> _Page excerpt_

=======

The answer does not clearly indicate whether all those Cabinet papers have been released to the National Archives. As the Minister knows that would include, in line with precedent, some 500 files released from both the Prime Minister’s office and the Cabinet Office. Can he assure the House that all those files have been comprehensively released to the National Archives? If they have, and given that, as the Minister knows, it is procedure for the National Archives to release all files transferred to it as soon as possible, on what basis was it decided that some files would be released and others not? Was that decision taken by the National Archives, which does a fantastic job, or was it taken, as we expect, by Ministers?
On that point, how many applications have the Government submitted to the National Archives to retain documents for any reason under section 3 of the Public Records Act? Given that the use of these instruments of retention by the Government are not always publicly available, will the Minister at least confirm how many documents the Government have submitted instruments of retention for?
In 2014—the last time there was a comprehensive release of Cabinet papers—we learnt that the former Prime Minister, Margaret Thatcher, had lied to the public about the extent of the pit closure plan, her attempt to influence police tactics and the involvement of MI5 in spying on officials of the National Union of Mineworkers. That information demonstrated the extent to which the Government can use the institutions of the state against ordinary people. It is good for our democracy that the information was released, and it helps the ongoing fight for justice in the coalfield communities. This year, however, with such a small selection of files released, issues of political importance such as the discussions on the poll tax and the black Monday stock market crash have remained secret. Those were decisions that senior Ministers in the current Government were directly involved in.
Thanks to previous releases covering 1985-86, we know that the right hon. Member for West Dorset (Mr Letwin) advised the then Thatcher Government to use Scotland as a testing bed for the hated poll tax, but there the information, sadly, dries up. We do not know how this young adviser, in the teeth of powerful Cabinet opposition, managed to force through one of the most politically catastrophic and socially toxic policies in post-war history. Not only is that of historical interest, but it gives us an insight into the ideology and motives of the Prime Minister’s senior policy chief. We see a clear progression from the right hon. Gentleman’s policy formulation in the 1980s and policy implementation under the current Government.

=======

> _Given entries_
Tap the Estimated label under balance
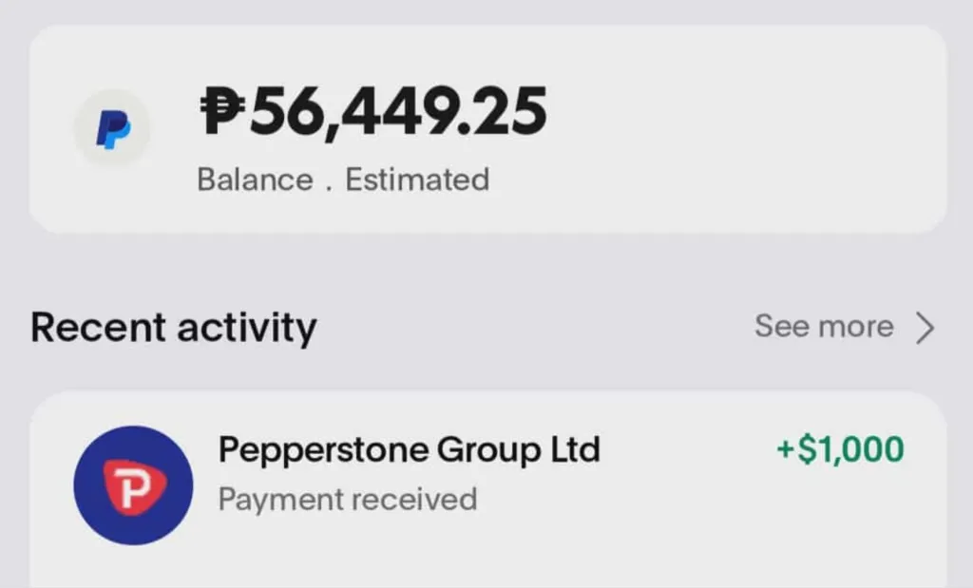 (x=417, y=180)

=======

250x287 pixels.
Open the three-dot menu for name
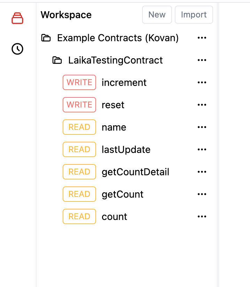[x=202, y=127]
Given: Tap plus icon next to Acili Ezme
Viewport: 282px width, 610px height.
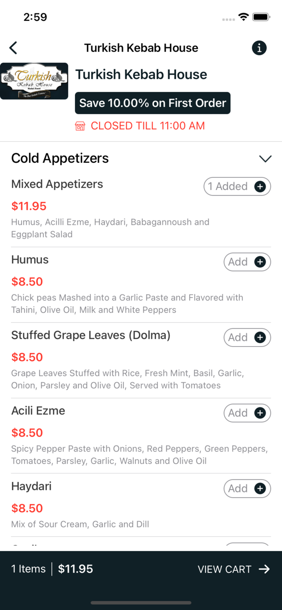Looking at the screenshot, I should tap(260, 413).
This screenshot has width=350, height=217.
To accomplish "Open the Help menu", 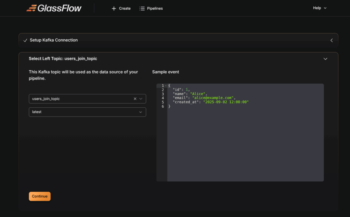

=======

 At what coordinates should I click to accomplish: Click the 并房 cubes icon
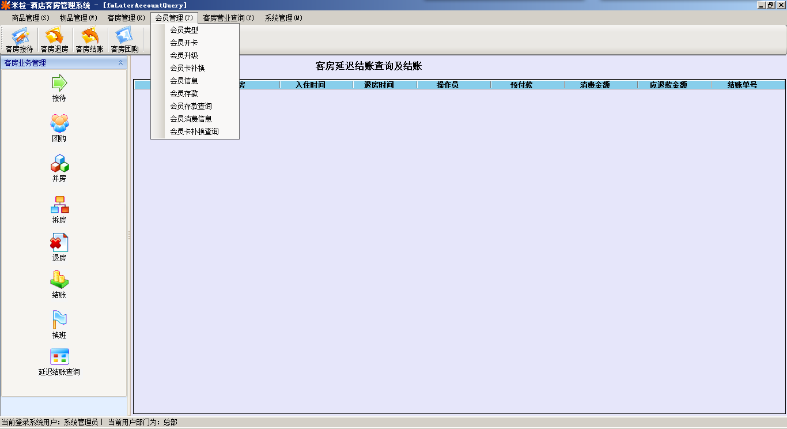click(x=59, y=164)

=======

> _Exercise requirements_
1) In the Cabinet papers debate excerpt, reproduce everything from "On that point, how" down to "of retention for?", switching "instruments of retention" to "retention orders".
2) According to the Cabinet papers debate excerpt, what did the 2014 release of Cabinet papers show Margaret Thatcher had lied to the public about? List every matter named.

> _Your responses_
1)
On that point, how many applications have the Government submitted to the National Archives to retain documents for any reason under section 3 of the Public Records Act? Given that the use of these retention orders by the Government are not always publicly available, will the Minister at least confirm how many documents the Government have submitted retention orders for?

2)
- The extent of the pit closure plan
- Her attempt to influence police tactics
- The involvement of MI5 in spying on officials of the National Union of Mineworkers